Par une construction jurisprudentielle en deux temps, le Conseil d’Etat est venu apporter la réponse tant attendue :
- 1ère étape: Le Tribunal Administratif de Paris est saisi en référé dans le cadre de l’affaire “sociétés Frichti et Gorillas”. La société susmentionnée avait installé un dark store dans un local à destination de commerce. Dans son ordonnance de référé, le Tribunal Administratif de Paris a estimé que l’activité ne devait pas être considérée comme une destination d’entreposage, mais comme une destination de « constructions et installations nécessaires aux services publics ou d'intérêt collectif » (CINASPIC) (1).
- 2ème étape: Le Conseil d’Etat est venu clarifier les choses dans un arrêt du 23 mars 2023 : les Dark store sont des établissements relevant de la destination entrepôt. Ainsi leur installation à la place d’un local commercial doit s’analyser comme un changement de destination du local, devant être précédé d’une déclaration préalable (2).

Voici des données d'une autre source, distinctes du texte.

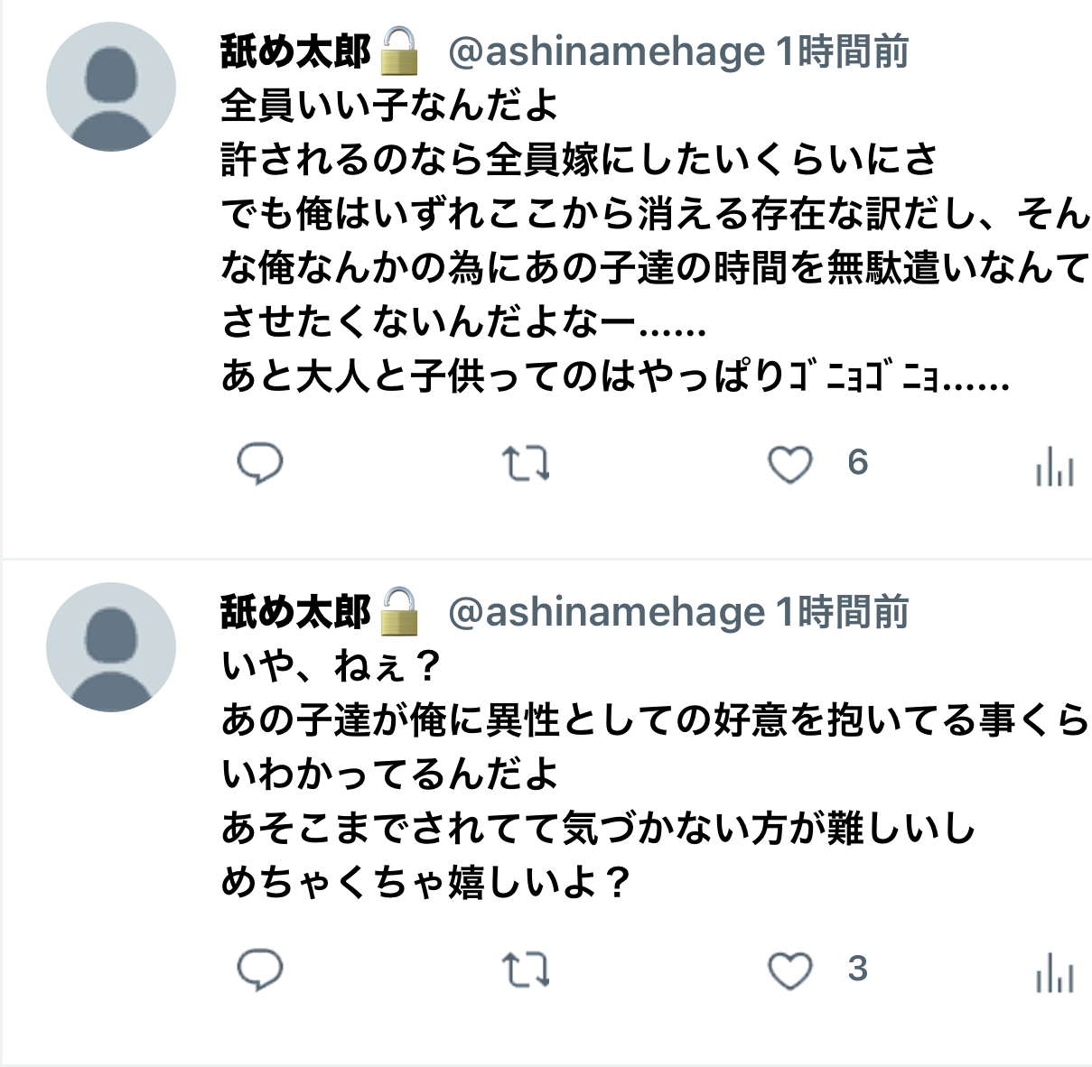Image resolution: width=1092 pixels, height=1067 pixels.
Task: Click the like count 3 on second tweet
Action: click(858, 970)
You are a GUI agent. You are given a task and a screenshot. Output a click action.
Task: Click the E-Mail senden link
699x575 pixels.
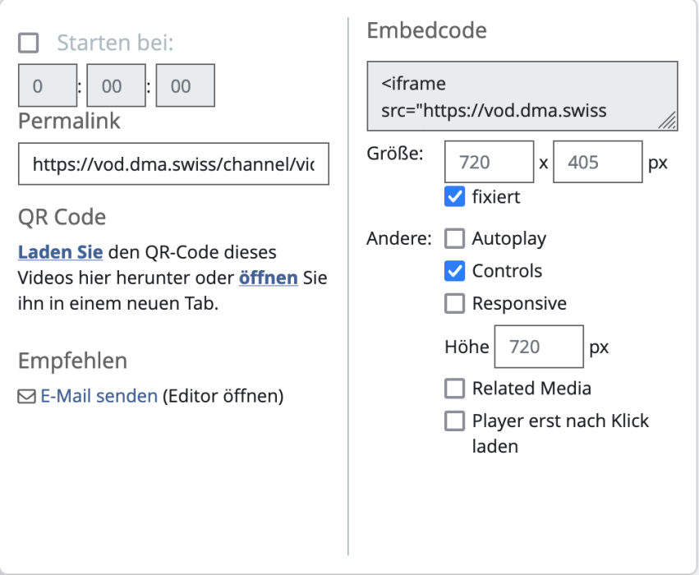pyautogui.click(x=99, y=396)
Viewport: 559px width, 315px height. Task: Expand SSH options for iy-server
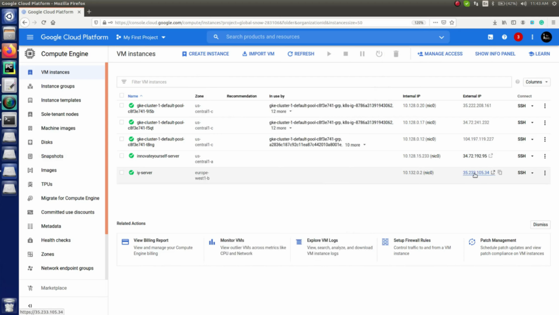click(533, 172)
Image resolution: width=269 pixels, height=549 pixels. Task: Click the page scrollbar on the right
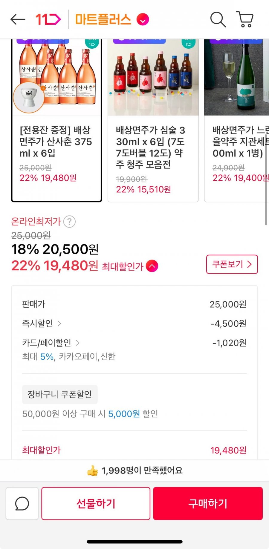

De plus, suite à un arrêt du Conseil d’Etat du 7 juillet 2022, il a été précisé que le champ d’application des autorisations d’urbanisme nécessaires en cas de changement de destination devait tenir compte des seules destinations et sous-destinations prévues par les articles R151-27 et R151-28 du code de l’urbanisme, même si l’opération est réalisée sur un territoire dont le plan local d’urbanisme n’a pas été “alurisé”, c’est-à-dire qu’il renvoyait aux anciennes destinations et sous-destinations (3).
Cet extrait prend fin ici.